L'adoption par l'armée de Starlink de SpaceX, qui évite les problèmes d'interopérabilité grâce à sa conception exclusive, présente un paradoxe. Bien qu'efficace, elle soulève des inquiétudes concernant une dépendance excessive à un seul fournisseur.

La stratégie de nouvelle génération du DoD implique des réseaux spatiaux hybrides englobant ses propres satellites, des satellites commerciaux et alliés sur différentes orbites (LEO, MEO, GEO). Cela nécessite de relever des défis techniques et commerciaux, le système Enterprise Satellite Communications Management and Control (ESC-MC) étant au cœur de la réalisation de l'interopérabilité.

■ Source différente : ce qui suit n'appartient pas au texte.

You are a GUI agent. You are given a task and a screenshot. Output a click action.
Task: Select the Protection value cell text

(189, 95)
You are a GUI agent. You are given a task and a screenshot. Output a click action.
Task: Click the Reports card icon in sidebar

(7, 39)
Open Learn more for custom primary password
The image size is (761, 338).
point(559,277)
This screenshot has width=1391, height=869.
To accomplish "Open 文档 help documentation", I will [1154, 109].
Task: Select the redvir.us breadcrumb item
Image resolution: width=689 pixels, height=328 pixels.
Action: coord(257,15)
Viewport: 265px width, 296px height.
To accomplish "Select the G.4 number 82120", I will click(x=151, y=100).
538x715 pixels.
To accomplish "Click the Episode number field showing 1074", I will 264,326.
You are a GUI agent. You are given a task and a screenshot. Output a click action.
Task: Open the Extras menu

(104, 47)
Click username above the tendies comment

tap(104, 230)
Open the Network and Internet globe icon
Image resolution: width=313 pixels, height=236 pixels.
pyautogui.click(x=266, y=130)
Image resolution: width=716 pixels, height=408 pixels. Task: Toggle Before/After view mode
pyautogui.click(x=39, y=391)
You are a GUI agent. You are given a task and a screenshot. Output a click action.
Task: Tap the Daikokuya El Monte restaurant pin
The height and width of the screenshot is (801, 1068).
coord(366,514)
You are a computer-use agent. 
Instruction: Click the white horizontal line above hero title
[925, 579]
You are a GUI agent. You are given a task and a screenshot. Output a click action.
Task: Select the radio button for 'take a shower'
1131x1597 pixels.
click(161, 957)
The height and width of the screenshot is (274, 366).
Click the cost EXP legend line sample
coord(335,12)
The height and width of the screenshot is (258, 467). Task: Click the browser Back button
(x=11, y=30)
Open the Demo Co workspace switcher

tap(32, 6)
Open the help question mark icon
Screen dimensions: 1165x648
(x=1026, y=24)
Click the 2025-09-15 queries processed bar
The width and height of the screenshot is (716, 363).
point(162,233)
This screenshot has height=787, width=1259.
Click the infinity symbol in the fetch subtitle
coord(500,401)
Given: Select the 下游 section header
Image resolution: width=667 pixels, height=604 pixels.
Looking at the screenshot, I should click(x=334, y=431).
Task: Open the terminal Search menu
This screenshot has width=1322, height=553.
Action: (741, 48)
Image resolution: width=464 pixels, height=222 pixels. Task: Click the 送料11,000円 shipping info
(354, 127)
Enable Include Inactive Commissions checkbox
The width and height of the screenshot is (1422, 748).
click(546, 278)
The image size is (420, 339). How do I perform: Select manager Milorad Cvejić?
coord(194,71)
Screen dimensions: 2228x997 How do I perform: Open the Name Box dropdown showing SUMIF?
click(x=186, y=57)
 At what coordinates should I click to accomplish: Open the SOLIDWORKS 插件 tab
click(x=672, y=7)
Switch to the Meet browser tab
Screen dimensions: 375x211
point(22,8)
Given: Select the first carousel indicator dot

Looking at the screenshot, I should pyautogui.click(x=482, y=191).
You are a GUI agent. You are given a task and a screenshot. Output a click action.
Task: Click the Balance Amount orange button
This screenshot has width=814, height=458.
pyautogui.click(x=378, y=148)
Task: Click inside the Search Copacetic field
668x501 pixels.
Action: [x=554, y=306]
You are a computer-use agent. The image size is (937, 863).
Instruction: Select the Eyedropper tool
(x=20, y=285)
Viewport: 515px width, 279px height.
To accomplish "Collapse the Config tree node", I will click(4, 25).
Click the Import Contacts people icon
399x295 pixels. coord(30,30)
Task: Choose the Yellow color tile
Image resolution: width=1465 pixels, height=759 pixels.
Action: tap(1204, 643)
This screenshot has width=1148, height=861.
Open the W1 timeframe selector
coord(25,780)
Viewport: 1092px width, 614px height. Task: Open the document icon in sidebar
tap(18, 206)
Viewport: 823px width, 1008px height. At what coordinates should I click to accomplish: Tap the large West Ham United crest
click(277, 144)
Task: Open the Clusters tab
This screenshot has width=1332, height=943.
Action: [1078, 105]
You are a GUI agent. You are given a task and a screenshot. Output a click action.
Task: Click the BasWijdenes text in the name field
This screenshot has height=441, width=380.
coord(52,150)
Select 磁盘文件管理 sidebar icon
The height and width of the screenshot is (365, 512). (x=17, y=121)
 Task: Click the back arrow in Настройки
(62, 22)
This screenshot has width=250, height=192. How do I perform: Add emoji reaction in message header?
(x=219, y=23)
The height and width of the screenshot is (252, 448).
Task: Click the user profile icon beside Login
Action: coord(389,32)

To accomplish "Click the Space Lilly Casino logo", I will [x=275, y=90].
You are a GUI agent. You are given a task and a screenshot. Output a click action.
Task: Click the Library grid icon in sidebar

La modernisation des stations terrestres (téléports) et le développement de nouveaux "terminaux hybrides" capables de commutation logicielle entre les réseaux sont des étapes cruciales. Le développement de ces terminaux hybrides, qualifié d'"inédit" par Dean, est en cours dans les trois branches militaires, l'armée de l'air pouvant potentiellement déployer le sien d'ici 2026.

Si les défis techniques sont surmontables, la mise en œuvre de solutions dans les réseaux militaires exige une coordination importante. Dean a souligné la complexité, déclarant : « Nous pensons au segment spatial, nous pensons aux terminaux, mais nous oublions toujours le sol. » Van Slett a ajouté que le terminal utilisateur restait « la queue qui remue le chien », soulignant la nécessité de serveurs standardisés et évolutifs par logiciel.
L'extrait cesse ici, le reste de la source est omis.